Phylogenetic trees are reconstructed using methods that make different assumptions: maximum parsimony finds trees requiring fewest changes; distance methods cluster species by overall similarity; maximum likelihood finds the tree most probable under a specified evolutionary model. Each method has strengths and limitations, and disagreement between methods can highlight data limitations. Modern phylogenetics integrates multiple methods and data types for robust inference.
From cladistics and systematics, you know that phylogenetic trees represent hypotheses about evolutionary relationships — branching diagrams showing which species share more recent common ancestors. The challenge is that we cannot directly observe the past: we must *infer* the tree from data available today, whether morphological characters or DNA sequences. Phylogenetic inference methods are the statistical and algorithmic tools that take a matrix of character data and produce the best-supported tree. The three major approaches — parsimony, distance, and likelihood — differ fundamentally in how they define "best."
Maximum parsimony operates on a simple principle borrowed from Occam's razor: the best tree is the one requiring the fewest evolutionary changes to explain the observed data. For each possible tree topology, you count how many character-state changes (mutations, morphological transitions) are needed to map the data onto that tree, and you select the tree with the smallest total. Parsimony is intuitive and makes minimal assumptions about the evolutionary process. However, it can be misled when evolution is fast or uneven — a problem called long-branch attraction, where distantly related lineages that have evolved rapidly accumulate convergent similarities and get grouped together incorrectly. If you have studied hypothesis testing, you can think of parsimony as choosing the simplest explanation, but simplicity is not always accuracy when the underlying process is complex.
Distance methods take a different approach entirely. Instead of examining individual characters, they first collapse the data into a single number for each pair of species: the evolutionary distance, typically the fraction of sites that differ between two sequences (corrected for multiple substitutions at the same site). Then they use clustering algorithms — most commonly neighbor-joining — to build a tree by progressively grouping the most similar pairs. Distance methods are computationally fast, which matters when you have hundreds or thousands of species, but they discard information by reducing the full character matrix to pairwise distances. Two very different patterns of change can produce the same distance, so some phylogenetic signal is inevitably lost.
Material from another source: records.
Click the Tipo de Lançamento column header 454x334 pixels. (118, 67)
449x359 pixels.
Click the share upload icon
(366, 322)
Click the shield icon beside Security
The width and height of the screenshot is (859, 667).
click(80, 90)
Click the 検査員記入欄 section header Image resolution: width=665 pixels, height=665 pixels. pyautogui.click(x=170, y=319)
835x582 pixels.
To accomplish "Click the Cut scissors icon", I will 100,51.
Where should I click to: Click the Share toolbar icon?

Maximum likelihood is the most statistically rigorous approach. It requires an explicit model of evolution — for DNA data, this specifies the rates at which each nucleotide substitutes for every other. Given a proposed tree and a model, you calculate the probability that the model would produce the observed data on that tree. The tree with the highest probability (likelihood) is the maximum likelihood estimate. This approach can account for unequal rates across sites, different substitution rates between nucleotide pairs, and variation in evolutionary rate across lineages. If you have encountered Bayesian inference, you will recognize that the Bayesian extension of phylogenetics goes one step further: it combines the likelihood with prior probabilities on tree topologies and model parameters to produce a posterior distribution of trees, often summarized as a consensus tree with support values at each node. Maximum likelihood and Bayesian methods are computationally demanding but generally outperform parsimony and distance methods when the data are complex or the evolutionary signal is weak. In practice, modern phylogenetic studies run multiple methods and look for agreement — nodes supported by all approaches are considered robust, while conflicts flag areas where more data or better models are needed.